§ Page extract
+ + + + + + +
# Cory and Clown Loach



## GumboJones (Mar 6, 2006)

My girlfriends tank is starting to have lots of snails again..

She has three albino corys in a 10 gallon tank. I know a Clown loach would quickly outgrow the tank, but would it be compatable with the three corys or would they fight? Once the loach got too big I would take it into my 30 gallon tank, but untill then we were hoping to use it to kill some snails.


----------



## locojay (May 22, 2006)

I'm not sure of whether or not the clown would get along with the cories (I think they will) but I can tell you that the clown will outgrow your 30g too so make sure you plan ahead.


----------



## Guest (Oct 13, 2006)

What fish do you have in the 30g? A trio of Yoyo loaches would take care of snails and they wouldn't outgrow the 30g. As long as your 30g isn't overstocked, they would be a better fit. My Yoyos do a great job of taking care of snails.

What kind of snails are they? If they are MTS, most loaches can't eat them.


----------



## Lupin (Aug 1, 2006)

Clown loach will never be the answer to your problem. More or less, the space becomes an issue.
There are lots of loaches to choose. Botia almorhae would be your best bet.


----------



## GumboJones (Mar 6, 2006)

I dont have anything in the 30 tall right now. I plan to make it somewhat of an aggressive community tank, but I don't know what will be in there yet.

I wasn't sure if Yoyo loaches would do the job, thanks for the tip. I like them better anyway.


----------
+ + + + + + +
§ Dataset extract
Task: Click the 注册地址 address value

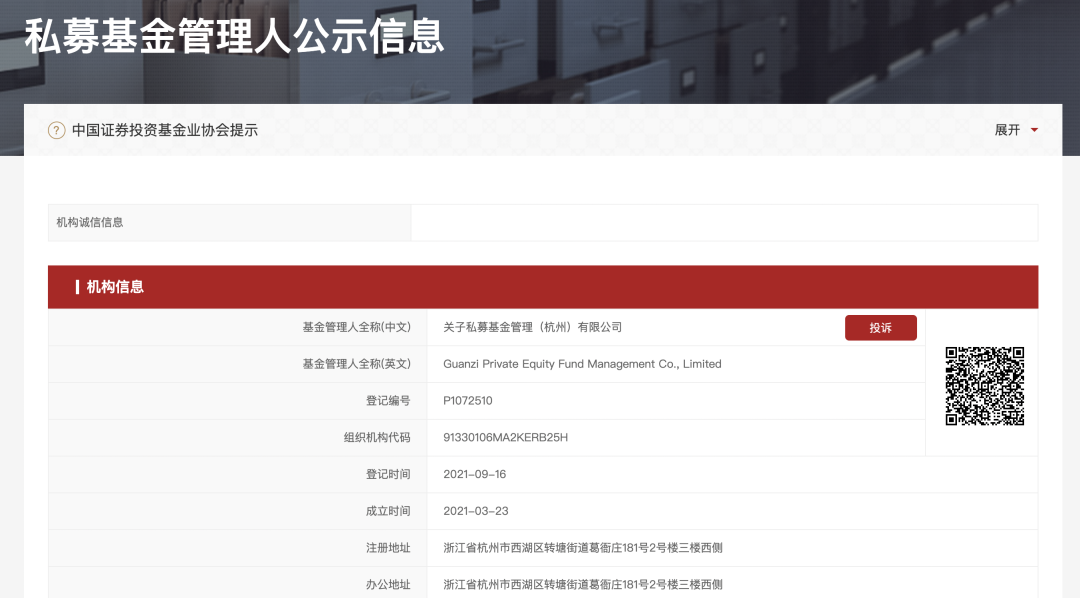Action: [x=583, y=548]
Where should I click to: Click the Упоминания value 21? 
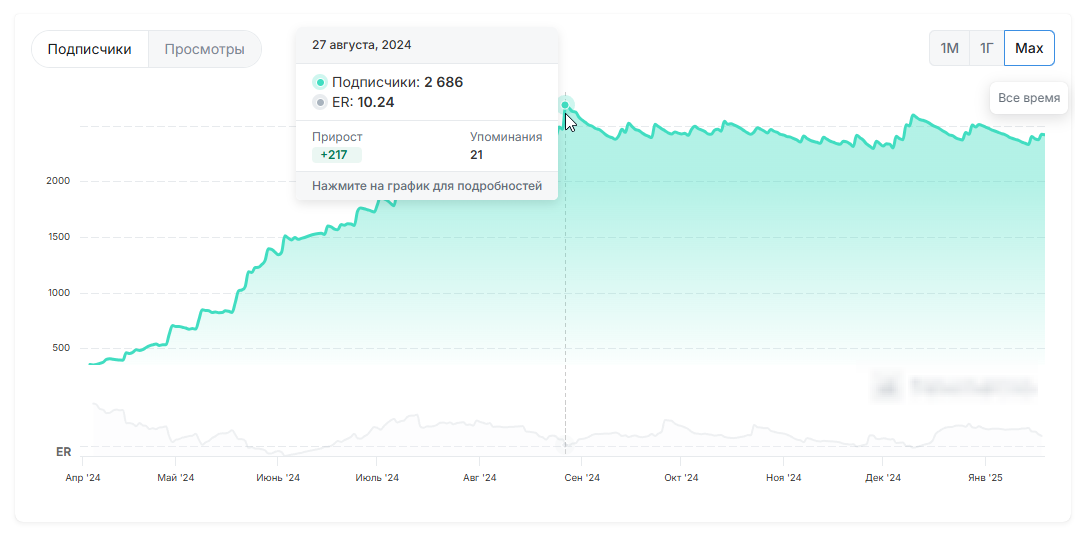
+ + + + + + +
§ What to produce
Answer each item below from the loach thread, keeping the same letters.
(a) How many albino corys are in the 10 gallon tank?
(b) Which loach does Lupin call the best bet?
(c) What does GumboJones currently have in the 30 tall tank?

§ Exercise output
(a) Three.
(b) Botia almorhae.
(c) Nothing.